It seems that it is no a simple way to do it. But you can to create function with security definer option to achieve the desired behavior:
create or replace function fn_create_role(p_name text, p_password text, p_databases text[]) returns void
language plpgsql
security definer
as $$
begin
execute format('create role %I with login password %L;', p_name, p_password);
execute format('grant connect on database %s to %I', array_to_string(p_databases, ','), p_name);
return;
end $$;
Create this function as superuser.
Then you could to create the role with NOCREATEROLE option but grant to it the EXECUTE privilege to this function and use it to create another roles.
Note: you need to revoke connect option from public role for particular DBs to disallow roles connect to them by default, for example:
revoke connect on database db1, db2 from public;
Test it:
As superuser (nd in my case who also owns the schema with same name)

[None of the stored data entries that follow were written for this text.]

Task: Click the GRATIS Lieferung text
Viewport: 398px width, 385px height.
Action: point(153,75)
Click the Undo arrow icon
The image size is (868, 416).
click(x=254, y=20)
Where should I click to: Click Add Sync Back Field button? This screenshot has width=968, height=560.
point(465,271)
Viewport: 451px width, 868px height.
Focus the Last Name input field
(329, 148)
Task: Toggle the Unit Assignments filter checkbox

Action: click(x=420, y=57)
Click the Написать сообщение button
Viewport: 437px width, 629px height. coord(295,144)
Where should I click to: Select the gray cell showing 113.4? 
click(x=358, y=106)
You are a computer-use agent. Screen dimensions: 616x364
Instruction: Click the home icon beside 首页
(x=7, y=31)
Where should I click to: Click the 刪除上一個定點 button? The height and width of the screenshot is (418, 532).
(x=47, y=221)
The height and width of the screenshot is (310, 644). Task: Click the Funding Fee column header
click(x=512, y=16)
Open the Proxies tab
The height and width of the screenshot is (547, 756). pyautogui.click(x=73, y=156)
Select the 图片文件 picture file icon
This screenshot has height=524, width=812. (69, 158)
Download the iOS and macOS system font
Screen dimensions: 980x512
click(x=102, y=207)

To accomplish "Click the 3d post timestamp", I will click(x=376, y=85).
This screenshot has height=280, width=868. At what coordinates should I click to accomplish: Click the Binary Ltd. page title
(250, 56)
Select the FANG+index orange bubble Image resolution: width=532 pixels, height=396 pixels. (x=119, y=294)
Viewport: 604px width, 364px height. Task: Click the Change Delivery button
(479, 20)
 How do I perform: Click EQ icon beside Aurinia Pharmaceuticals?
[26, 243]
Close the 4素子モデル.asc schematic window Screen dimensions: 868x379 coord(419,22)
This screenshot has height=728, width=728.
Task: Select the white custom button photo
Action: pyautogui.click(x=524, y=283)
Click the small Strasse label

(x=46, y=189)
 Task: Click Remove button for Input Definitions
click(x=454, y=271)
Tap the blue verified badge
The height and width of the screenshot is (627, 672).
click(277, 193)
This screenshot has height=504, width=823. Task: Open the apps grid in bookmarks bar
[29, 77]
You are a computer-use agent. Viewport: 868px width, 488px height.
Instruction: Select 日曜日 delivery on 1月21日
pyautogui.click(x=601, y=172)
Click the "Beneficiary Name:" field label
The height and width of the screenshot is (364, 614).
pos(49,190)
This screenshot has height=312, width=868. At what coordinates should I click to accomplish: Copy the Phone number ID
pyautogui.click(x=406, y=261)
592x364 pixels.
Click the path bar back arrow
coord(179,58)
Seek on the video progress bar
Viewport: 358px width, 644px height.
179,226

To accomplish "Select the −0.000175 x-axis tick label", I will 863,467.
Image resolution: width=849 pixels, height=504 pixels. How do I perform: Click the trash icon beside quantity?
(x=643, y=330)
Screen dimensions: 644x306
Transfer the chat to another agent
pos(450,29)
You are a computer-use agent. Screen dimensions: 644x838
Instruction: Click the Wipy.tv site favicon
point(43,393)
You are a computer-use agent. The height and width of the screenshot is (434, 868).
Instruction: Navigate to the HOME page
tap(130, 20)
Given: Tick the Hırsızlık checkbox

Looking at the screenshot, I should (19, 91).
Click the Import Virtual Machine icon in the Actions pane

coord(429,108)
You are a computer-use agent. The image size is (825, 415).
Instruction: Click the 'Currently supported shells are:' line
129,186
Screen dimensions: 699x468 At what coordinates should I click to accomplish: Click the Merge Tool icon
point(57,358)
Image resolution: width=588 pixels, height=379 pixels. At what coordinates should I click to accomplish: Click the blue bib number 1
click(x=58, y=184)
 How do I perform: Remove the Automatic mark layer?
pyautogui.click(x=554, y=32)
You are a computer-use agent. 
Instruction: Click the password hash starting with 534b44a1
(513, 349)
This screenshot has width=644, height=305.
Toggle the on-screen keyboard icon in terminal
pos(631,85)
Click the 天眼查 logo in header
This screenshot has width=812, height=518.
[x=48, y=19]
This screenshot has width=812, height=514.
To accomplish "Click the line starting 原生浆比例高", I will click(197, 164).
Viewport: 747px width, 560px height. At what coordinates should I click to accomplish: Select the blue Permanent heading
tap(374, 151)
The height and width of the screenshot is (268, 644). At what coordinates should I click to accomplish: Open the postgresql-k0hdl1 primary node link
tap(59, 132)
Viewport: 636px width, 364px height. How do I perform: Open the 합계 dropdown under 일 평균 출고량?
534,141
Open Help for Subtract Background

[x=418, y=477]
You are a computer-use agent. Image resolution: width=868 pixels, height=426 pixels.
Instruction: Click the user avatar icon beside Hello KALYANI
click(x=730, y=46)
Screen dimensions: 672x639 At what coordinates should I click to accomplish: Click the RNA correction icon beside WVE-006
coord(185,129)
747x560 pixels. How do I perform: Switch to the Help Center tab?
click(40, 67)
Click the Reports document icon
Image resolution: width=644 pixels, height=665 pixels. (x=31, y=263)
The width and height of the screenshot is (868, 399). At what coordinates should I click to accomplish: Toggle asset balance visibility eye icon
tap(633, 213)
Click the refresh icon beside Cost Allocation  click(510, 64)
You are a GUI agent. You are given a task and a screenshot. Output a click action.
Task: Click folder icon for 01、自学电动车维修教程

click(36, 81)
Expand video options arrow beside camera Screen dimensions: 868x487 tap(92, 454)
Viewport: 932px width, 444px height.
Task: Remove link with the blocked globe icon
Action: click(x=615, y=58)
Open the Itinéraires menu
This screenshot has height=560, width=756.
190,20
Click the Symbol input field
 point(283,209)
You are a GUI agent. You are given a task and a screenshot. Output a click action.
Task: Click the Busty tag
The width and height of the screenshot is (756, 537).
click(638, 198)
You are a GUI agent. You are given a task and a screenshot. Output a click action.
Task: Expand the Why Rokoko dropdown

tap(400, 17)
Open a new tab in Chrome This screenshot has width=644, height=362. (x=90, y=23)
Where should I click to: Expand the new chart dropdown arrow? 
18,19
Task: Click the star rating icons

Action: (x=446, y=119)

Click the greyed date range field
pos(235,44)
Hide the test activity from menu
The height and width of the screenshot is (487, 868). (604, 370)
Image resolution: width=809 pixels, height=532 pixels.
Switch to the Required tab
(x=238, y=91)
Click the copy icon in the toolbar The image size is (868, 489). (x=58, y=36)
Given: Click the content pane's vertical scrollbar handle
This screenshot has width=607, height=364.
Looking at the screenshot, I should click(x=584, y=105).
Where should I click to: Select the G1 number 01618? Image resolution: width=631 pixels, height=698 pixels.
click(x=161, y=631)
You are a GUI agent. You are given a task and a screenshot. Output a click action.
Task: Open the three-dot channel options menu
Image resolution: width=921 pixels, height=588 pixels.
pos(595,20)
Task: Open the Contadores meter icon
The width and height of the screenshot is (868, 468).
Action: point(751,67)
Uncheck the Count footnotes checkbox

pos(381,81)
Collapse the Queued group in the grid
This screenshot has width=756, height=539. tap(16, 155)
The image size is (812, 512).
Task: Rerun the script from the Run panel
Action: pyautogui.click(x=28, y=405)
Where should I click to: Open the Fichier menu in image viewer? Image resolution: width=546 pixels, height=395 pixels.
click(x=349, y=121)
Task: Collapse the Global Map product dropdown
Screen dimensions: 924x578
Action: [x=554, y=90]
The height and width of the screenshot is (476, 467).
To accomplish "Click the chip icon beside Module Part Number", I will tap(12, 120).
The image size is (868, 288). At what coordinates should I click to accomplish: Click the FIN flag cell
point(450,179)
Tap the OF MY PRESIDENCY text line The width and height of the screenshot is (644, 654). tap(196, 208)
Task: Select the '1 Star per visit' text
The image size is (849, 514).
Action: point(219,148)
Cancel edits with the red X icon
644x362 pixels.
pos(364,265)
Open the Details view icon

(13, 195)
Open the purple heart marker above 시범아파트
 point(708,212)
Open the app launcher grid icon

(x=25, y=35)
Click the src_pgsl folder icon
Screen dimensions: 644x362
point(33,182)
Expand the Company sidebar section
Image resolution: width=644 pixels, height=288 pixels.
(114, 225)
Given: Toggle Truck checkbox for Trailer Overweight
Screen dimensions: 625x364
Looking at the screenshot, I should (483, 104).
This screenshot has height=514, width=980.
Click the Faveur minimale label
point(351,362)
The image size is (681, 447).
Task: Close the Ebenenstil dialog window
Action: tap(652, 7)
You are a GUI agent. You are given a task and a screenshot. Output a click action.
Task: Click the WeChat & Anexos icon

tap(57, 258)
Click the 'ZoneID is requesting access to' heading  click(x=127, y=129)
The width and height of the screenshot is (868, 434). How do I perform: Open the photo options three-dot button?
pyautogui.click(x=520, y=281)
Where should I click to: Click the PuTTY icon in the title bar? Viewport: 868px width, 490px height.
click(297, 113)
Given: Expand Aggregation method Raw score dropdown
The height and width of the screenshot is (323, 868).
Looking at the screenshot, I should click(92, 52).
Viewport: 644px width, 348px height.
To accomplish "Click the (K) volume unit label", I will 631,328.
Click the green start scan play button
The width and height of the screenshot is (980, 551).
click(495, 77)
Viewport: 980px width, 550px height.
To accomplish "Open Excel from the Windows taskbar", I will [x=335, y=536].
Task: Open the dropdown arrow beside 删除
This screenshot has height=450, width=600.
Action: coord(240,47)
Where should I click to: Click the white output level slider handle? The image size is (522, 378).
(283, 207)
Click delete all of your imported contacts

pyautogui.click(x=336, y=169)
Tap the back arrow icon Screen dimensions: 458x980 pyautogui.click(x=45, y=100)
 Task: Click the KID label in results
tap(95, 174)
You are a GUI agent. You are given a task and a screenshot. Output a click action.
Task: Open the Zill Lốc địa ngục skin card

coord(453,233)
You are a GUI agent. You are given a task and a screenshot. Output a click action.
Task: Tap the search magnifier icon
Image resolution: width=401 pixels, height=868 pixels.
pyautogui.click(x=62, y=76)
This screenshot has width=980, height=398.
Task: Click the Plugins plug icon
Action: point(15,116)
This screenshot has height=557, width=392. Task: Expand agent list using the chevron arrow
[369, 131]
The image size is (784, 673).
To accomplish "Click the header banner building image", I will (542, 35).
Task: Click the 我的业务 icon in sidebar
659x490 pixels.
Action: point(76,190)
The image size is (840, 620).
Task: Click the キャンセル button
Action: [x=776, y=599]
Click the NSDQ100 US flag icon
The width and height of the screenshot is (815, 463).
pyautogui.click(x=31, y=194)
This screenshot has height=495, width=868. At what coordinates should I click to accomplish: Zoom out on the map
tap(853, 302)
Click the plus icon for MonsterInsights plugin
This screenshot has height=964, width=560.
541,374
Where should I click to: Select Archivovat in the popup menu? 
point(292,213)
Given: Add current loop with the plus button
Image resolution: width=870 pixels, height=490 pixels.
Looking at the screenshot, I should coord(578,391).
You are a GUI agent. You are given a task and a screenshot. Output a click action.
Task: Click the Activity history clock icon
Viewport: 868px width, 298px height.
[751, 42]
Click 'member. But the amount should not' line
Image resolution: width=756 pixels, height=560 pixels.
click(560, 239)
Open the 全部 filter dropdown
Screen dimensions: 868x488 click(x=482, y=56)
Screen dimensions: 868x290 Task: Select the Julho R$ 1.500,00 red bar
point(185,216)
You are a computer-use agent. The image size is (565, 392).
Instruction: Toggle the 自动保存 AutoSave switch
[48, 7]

postgres=# create database db1; create database db2;
CREATE DATABASE
CREATE DATABASE
postgres=# revoke connect on database db1, db2 from public;
REVOKE
postgres=# create role foo with login password 'bar' nocreatedb nocreaterole;
CREATE ROLE
postgres=# set role foo;
SET
postgres=> create role win with login password 'amp' nocreatedb nocreaterole;
ERROR: permission denied to create role
postgres=> set role nd;
SET
postgres=# grant usage on schema nd to foo;
GRANT
postgres=# grant execute on function nd.fn_create_role(text, text, text[]) to foo;
GRANT
postgres=# set role foo;
SET
postgres=> select nd.fn_create_role('win', 'amp', '{db1}');
┌────────────────┐
│ fn_create_role │
╞════════════════╡
│ │
└────────────────┘
(1 row)
And in terminal:
$ psql -h localhost -d db1 -U win
Password for user win:
psql (9.6.3)
SSL connection (protocol: TLSv1.2, cipher: ECDHE-RSA-AES256-GCM-SHA384, bits: 256, compression: off)
Type "help" for help.
win@db1=> \q
$ psql -h localhost -d db2 -U win
Password for user win:
psql: FATAL: permission denied for database "db2"
DETAIL: User does not have CONNECT privilege.